ASCO recommendations for second-line therapy are as follows [108] :

  • TKI therapy (ie, sorafenib, lenvatinib, cabozantinib, or regorafenib) may be recommended for patients who received first-line therapy with atezolizumab/bevacizumab.
  • In patients who received first-line therapy with sorafenib or lenvatinib, second-line therapy with another TKI (cabozantinib or regorafenib), ramucirumab (if alpha fetoprotein level is ≥ 400 ng/mL), or atezolizumab/bevacizumab may be recommended for appropriate candidates. 
  • Pembrolizumab or nivolumab may reasonably be considered in appropriate patients who received first-line therapy with sorafenib or lenvatinib; those agents may be especially beneficial for patients who have contraindications to or cannot tolerate TKIs.

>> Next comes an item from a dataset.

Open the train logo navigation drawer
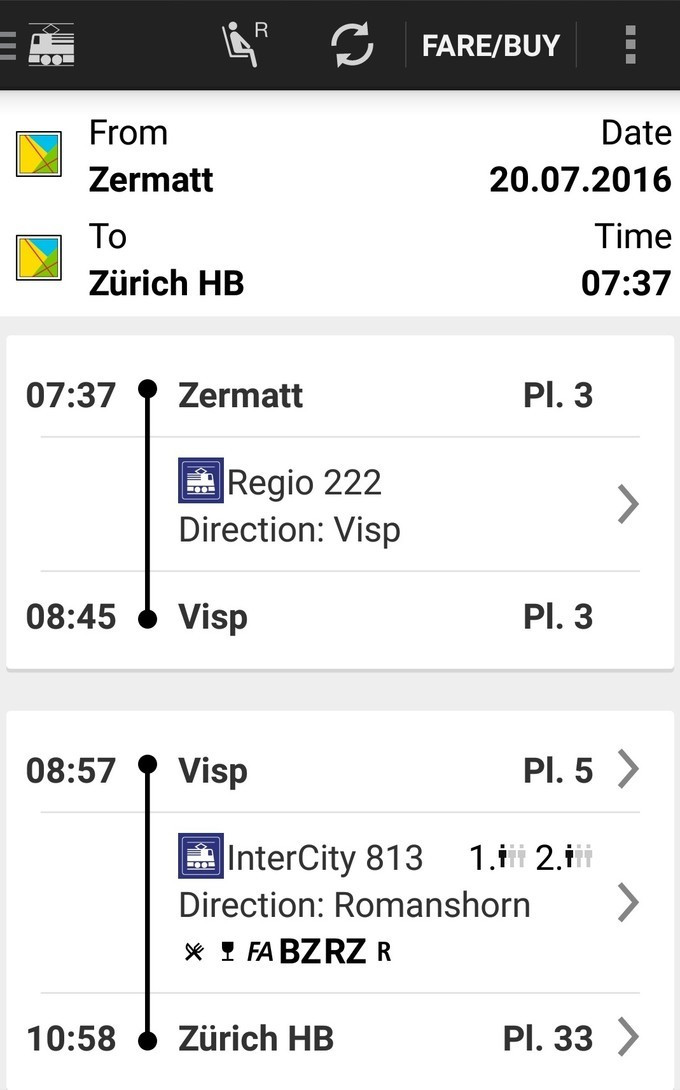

AGA recommendations for systemic therapy of HCC are as follows (note that these are conditional recommendations, with low or very low certainty of evidence, and in most cases advising that choice of therapy be guided by patient preference with regard to risks and benefits) [109] :

  • For first-line treatment, in patients with preserved liver function who are not eligible for locoregional therapy or resection or who have metastatic disease, consider atezolizumab plus bevacizumab over sorafenib; if they are not candidates for atezolizumab/bevacizumab, consider either lenvatinib or sorafenib.
  • For second-line treatment, in patients with preserved liver function who are not eligible for locoregional therapy or resection or who have metastatic disease and who had progression of disease on sorafenib, consider cabozantinib, pembrolizumab, or regorafenib.
  • For second-line treatment, in patients with preserved liver function and alpha fetoprotein (AFP) > 400 ng/mL who are not eligible for locoregional therapy or resection or who have metastatic disease, who had progression of disease on sorafenib, consider using ramucirumab.
  • In patients with poor liver function who are not eligible for locoregional therapy or resection or who have metastatic disease, the AGA suggests against routine use of sorafenib.
  • In patients undergoing curative surgical resection or curative local ablation for HCC, the AGA suggests against adjuvant therapy with sorafenib.
  • In patients undergoing TACE, the AGA suggests against adjuvant therapy with sorafenib or bevacizumab.